(Extracted data entries)
┌────────
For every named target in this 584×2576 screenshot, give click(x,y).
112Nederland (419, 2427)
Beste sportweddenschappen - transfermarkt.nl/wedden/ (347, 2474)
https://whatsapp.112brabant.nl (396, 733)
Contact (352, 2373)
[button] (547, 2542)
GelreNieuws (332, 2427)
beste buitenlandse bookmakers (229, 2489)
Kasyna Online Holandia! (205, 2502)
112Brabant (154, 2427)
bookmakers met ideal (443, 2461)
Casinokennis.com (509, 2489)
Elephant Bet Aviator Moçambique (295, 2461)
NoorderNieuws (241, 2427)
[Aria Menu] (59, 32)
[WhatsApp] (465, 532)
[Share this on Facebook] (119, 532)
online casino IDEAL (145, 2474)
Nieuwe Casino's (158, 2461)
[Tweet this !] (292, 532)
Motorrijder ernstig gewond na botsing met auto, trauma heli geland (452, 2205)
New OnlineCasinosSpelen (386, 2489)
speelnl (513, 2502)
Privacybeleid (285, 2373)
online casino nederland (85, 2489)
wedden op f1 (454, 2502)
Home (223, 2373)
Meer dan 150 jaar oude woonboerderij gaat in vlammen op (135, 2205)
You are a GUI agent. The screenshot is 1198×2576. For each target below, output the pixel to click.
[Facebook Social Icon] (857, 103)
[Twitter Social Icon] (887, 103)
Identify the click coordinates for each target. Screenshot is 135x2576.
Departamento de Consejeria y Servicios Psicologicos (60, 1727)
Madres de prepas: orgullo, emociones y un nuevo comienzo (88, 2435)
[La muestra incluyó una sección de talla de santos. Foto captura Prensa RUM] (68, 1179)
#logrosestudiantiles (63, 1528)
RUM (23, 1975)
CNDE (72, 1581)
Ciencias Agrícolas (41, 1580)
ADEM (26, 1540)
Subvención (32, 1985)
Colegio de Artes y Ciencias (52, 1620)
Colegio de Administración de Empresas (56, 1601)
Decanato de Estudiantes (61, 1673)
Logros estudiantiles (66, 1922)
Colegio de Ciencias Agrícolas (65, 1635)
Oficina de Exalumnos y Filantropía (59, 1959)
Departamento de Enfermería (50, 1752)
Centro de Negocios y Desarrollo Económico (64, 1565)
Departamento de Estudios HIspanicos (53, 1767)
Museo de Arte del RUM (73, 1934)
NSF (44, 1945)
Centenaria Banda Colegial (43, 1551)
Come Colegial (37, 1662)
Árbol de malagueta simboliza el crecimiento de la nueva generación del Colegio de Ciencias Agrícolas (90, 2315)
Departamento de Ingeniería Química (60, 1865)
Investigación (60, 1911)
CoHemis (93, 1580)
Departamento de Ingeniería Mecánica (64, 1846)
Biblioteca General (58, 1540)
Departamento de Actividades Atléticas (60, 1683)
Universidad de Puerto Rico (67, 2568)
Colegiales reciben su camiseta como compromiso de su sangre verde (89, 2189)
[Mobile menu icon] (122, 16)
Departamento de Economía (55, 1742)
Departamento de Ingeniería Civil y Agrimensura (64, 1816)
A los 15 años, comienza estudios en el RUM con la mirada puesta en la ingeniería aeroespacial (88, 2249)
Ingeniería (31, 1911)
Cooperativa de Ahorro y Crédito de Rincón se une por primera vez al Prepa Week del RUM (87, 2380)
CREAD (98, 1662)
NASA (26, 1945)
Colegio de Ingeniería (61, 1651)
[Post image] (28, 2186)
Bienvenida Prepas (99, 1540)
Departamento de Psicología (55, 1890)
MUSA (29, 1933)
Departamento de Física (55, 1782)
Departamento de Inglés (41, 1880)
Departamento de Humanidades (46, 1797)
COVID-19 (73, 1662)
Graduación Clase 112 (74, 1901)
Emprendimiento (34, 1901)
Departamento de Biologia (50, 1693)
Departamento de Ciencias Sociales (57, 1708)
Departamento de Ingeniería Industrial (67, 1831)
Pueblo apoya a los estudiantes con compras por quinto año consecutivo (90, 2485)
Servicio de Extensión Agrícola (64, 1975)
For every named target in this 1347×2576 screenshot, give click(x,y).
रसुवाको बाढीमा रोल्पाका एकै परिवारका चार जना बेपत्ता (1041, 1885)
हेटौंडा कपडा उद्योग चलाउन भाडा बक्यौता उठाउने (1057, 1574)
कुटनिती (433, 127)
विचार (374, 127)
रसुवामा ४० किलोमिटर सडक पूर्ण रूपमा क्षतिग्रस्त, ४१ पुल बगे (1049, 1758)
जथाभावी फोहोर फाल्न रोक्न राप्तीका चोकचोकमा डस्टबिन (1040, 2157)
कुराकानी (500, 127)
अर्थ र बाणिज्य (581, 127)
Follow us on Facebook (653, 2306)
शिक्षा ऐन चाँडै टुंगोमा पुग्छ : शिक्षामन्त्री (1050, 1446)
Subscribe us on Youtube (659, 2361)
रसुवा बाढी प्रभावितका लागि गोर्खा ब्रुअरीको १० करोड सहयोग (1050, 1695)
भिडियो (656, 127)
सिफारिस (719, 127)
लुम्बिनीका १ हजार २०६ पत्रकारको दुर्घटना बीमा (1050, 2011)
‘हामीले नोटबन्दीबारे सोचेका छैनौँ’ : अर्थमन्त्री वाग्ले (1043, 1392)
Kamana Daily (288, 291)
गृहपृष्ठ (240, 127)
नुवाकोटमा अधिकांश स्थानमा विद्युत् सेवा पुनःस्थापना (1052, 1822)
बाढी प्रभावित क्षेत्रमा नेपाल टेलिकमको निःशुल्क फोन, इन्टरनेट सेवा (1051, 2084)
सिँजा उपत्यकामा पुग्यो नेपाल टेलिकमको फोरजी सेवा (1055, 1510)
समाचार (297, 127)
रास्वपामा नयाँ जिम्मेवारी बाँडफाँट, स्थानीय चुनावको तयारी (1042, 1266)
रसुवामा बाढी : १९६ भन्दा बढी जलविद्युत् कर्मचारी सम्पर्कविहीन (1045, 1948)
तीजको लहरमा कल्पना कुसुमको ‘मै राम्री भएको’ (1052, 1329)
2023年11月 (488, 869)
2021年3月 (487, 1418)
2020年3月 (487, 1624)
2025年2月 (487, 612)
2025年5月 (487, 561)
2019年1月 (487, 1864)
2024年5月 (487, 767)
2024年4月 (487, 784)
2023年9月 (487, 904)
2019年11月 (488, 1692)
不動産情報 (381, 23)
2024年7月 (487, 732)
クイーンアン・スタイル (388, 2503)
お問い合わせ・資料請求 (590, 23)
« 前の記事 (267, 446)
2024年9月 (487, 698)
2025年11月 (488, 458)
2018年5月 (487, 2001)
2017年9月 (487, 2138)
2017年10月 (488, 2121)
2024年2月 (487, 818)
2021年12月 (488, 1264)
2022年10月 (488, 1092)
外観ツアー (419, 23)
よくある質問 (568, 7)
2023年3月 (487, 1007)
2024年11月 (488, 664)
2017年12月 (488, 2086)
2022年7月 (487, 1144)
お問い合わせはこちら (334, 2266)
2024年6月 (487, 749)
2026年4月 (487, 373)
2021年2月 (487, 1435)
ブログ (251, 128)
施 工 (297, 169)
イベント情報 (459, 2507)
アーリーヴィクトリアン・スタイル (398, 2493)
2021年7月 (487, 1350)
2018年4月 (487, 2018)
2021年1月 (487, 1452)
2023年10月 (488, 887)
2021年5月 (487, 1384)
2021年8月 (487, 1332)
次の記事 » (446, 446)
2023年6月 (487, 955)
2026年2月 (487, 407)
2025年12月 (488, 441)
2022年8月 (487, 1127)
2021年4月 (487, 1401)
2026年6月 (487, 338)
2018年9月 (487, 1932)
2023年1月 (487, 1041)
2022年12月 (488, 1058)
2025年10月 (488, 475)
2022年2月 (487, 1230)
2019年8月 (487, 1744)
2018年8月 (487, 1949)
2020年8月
└────────
=== What is needed ===
Start with the line above that contains "Oficina de Exalumnos y Filantropía (59, 1959)" and end with the line that contains "NSF (44, 1945)". Write out those lines exactly, and only those.

=== Answer section ===
Oficina de Exalumnos y Filantropía (59, 1959)
Departamento de Enfermería (50, 1752)
Centro de Negocios y Desarrollo Económico (64, 1565)
Departamento de Estudios HIspanicos (53, 1767)
Museo de Arte del RUM (73, 1934)
NSF (44, 1945)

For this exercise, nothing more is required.